Uncategorised

Amcor expects problems in Venezuela, factory closures to hit profit

Amcor expects the deteriorating economic conditions in Venezuela and a restructuring of its flexibles business elsewhere to hit its profits over the next two years.

As AAP reports, the packaging giant’s rigid plastics business in Venezuela will be hit by a one-off charge of $US350 million ($A468.35 million) this year.

The company said in a statement state of the Venezuela economy has negatively affected its access to US dollars and therefore its ability to import raw materials.

Amcor CEO and Managing Director, Ron Delia said the company’s investment in Venezuela should be viewed from a long term perspective and that the action will help reduce risk.

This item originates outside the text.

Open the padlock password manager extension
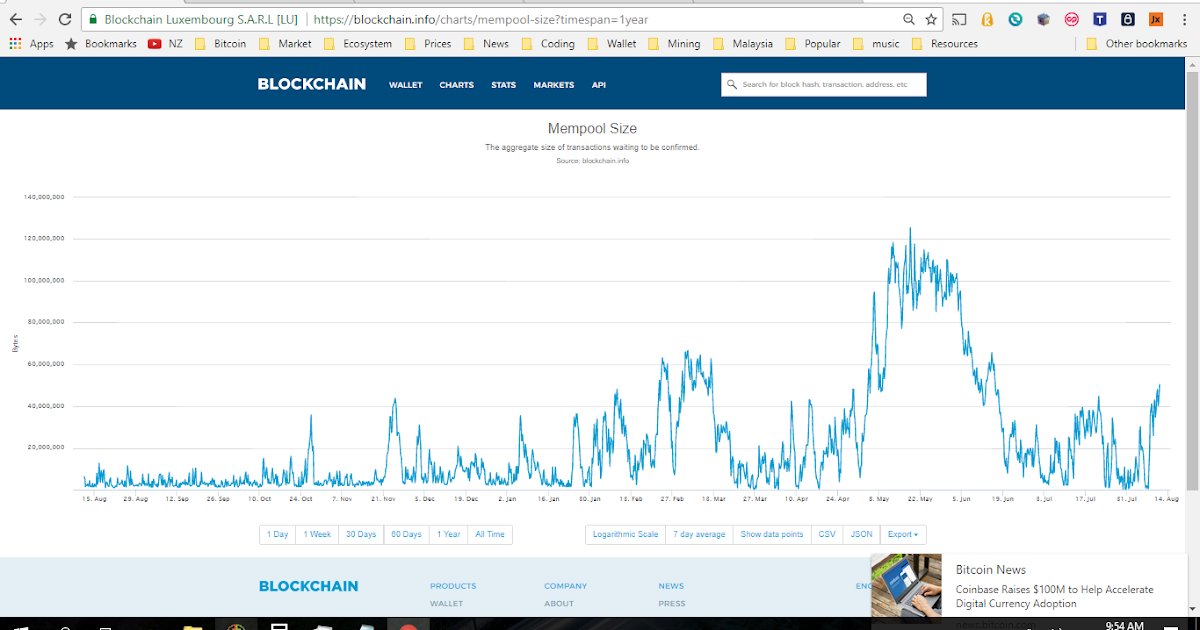coord(1128,18)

“Importantly, Amcor will continue to generate strong cash flow and the ability to fund capital expenditure, acquisitions or dividends is unchanged,” he said in a statement.

On top of this, the company announced a restructure of its flexibles business. This will include streamlining organisation, particularly in Europe and the closure of plants in developed markets.

The restructuring will cost between $US120 million and $US150 million over the 2017 and 2018 financial years; and the company expects pre-tax profits to fall by between $US170 million and $US200 million over the current and next financial year.

“Amcor has strong flexible and tobacco packaging businesses in the developed markets with leading market positions which provide a solid platform for future growth. To build on that strong foundation, it is critical we continue to take decisive steps to align the organisation with market growth opportunities and customer needs,” Delia said.